Like most terrible things that originate on college campuses, the contagion of belief in “white fragility” indoctrination and “struggle sessions”—in which all must berate themselves for their “privilege”—has now crossed over into mainstream society. Frauds like DiAngelo and the many other charlatans engaged in this racket are raking in big bucks as government agencies, private businesses and corporations gladly pay them millions in order to be labeled as sufficiently woke to pass muster in the brave new anti-racist world in which we now live.

But the problem here is not the rise of a class of woke profiteers selling a new religion about white guilt. It’s that the anti-racism classes that unfortunate employees are forced to suffer through are promoting a faith antithetical to liberal beliefs, in addition to concepts like meritocracy and individual rights.

DiAngelo shares a frame of reference about America with the authors of The New York Times’ equally fraudulent “1619 Project” that depicts America as an irredeemably racist nation. But it goes much further than that effort to falsify American history.

In the world of White Fragility, even well-meaning white progressives are no different from white supremacists or Ku Klux Klan members. White toxicity is in the air they breathe and baked into their DNA, regardless of whether they believe in equality and oppose prejudice. Indeed, as is the case with a whole range of intersectional ideas, “whiteness studies” challenge the validity of concepts about objective scholarship, scientific truth and individualism. They are all viewed as part of a system geared towards reaffirming white supremacy.

While Jews are eager to support anything that represents itself as a way to advance social justice, this new faith threatens the foundations upon which the security of Jews and every other minority rests. A world where only race, as opposed to individuals, matter is not one that is friendly to Jewish rights. That’s especially true when Jews are regarded by the Black Lives Matter movement as just another variant of white oppressor that must undergo re-education.

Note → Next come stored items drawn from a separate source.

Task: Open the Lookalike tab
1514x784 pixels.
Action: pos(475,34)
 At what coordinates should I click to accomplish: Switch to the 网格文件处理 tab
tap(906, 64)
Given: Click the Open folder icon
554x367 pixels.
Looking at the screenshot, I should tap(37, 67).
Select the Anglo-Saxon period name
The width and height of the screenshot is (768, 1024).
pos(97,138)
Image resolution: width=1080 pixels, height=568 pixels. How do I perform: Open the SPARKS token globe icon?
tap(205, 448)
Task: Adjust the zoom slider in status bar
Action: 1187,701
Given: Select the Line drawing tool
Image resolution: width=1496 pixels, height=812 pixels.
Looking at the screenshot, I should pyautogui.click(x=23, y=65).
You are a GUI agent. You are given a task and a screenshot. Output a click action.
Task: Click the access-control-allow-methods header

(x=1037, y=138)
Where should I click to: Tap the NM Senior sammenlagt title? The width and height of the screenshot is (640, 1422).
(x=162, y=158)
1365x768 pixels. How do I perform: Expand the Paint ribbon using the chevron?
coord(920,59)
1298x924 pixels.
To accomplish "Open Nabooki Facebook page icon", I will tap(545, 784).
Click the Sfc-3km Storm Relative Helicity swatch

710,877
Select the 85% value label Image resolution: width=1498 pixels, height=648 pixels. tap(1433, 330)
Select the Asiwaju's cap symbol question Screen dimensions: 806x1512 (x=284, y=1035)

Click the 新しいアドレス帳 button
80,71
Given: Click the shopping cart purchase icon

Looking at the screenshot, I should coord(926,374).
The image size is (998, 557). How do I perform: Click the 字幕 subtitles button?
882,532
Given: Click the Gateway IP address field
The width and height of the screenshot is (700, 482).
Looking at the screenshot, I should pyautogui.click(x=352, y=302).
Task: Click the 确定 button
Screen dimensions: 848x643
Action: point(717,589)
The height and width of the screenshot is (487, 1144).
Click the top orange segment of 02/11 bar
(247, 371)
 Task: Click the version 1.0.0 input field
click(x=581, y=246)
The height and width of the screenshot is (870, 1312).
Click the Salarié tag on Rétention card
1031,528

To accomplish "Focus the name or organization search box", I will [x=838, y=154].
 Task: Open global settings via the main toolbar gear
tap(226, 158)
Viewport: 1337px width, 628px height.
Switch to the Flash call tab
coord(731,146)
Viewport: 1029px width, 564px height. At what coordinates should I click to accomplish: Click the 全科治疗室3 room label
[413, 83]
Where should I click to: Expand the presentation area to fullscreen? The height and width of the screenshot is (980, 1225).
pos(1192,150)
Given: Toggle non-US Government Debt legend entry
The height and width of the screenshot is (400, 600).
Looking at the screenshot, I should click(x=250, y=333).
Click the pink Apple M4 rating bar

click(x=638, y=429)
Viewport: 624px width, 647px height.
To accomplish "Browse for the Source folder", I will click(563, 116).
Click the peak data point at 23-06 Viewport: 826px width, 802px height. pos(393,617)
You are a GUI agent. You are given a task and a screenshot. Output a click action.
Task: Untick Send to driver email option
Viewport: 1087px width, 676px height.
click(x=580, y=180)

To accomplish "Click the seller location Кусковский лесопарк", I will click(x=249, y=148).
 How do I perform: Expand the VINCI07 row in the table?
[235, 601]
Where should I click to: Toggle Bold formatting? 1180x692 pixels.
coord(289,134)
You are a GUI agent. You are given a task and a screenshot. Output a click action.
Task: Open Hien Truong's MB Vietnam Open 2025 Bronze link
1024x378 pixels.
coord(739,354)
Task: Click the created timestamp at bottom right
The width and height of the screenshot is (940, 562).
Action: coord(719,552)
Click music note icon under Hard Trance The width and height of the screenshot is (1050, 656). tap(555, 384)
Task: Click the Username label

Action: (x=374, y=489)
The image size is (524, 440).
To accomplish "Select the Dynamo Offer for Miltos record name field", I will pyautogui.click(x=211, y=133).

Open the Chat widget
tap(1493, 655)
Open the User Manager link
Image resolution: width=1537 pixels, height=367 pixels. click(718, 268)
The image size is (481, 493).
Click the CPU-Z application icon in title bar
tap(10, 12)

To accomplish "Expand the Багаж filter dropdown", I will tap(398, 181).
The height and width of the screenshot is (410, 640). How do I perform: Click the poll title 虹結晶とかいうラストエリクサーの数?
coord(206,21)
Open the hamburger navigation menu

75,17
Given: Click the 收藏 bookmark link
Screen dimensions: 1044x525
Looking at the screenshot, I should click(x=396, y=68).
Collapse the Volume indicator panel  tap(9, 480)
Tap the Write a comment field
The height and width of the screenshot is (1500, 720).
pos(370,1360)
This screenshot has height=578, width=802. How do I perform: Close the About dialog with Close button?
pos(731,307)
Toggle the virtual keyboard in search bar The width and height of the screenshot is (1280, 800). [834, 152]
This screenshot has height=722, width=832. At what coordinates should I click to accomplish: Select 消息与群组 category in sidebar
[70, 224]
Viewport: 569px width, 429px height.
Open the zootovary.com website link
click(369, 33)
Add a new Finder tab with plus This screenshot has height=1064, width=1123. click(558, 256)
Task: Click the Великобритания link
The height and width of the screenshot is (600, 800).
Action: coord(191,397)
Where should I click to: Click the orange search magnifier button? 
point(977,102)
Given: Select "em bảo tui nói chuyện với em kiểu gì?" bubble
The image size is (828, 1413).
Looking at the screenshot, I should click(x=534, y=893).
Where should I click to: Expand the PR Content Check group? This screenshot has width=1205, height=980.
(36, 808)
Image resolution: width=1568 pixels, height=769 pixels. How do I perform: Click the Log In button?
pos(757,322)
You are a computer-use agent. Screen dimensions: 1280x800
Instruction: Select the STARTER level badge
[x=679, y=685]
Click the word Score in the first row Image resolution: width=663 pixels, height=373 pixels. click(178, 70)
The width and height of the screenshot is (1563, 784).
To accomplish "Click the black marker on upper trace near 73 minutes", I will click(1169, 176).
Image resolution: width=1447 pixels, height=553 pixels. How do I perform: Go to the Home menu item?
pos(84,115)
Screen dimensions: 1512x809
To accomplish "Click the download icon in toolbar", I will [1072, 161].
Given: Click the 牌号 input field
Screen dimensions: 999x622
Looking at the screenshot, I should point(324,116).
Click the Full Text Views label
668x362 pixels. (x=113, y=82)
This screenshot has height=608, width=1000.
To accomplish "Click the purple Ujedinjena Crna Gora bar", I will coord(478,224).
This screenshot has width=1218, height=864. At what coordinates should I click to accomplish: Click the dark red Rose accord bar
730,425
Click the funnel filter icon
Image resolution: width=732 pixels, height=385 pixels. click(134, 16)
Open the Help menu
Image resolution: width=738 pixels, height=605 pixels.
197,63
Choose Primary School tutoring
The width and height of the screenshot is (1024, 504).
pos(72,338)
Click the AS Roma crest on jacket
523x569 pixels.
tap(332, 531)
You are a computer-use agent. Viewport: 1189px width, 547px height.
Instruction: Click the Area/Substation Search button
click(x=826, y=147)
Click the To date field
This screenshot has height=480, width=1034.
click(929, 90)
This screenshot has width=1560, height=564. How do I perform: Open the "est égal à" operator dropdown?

By denigrating positive attributes like intellectualism and the use of data as “white values,” anti-racism training also hurts African-Americans and other minorities because it treats them as unable to advance in the same manner as anyone else. Few concepts better describe the soft bigotry of low expectations as programs about white privilege.

Most importantly, the entire point of these training sessions flatly contradicts the goal of the civil-rights movement so eloquently articulated by Dr. Martin Luther King Jr. at the 1963 March on Washington. King said, “I have a dream that my four little children will one day live in a nation where they will not be judged by the color of their skin but by the content of their character.”

We do not yet live in a nation where that hope has been fully realized or universally accepted. But the United States is a very different and far better country with respect to the struggle against racism. While we should continue to strive towards that goal, anti-racism training is so immersed in ideas about the immutability of race that it treats King’s vision as not so much difficult to achieve, as it is neither possible nor desirable. Whereas the whole point of the civil-rights movement was to take race out of the law in order to advance the cause of equality, the ideology of White Fragility takes us in the opposite direction by making it the center of every conversation.

Trump’s effort to rid the government of training sessions that promote these toxic ideas was long overdue and should be emulated in the private sector. But as long as con artists like DiAngelo are treated like infallible popes of popular culture, few businesses will dare to refuse to go along. It is nothing less than a tragedy that opposition to this sham has become inextricably tied to politics. Yet that is all the more reason why liberals. and especially Jewish liberals, must reject an ideology that is sacrificing American liberalism in the name of the false god of anti-racism.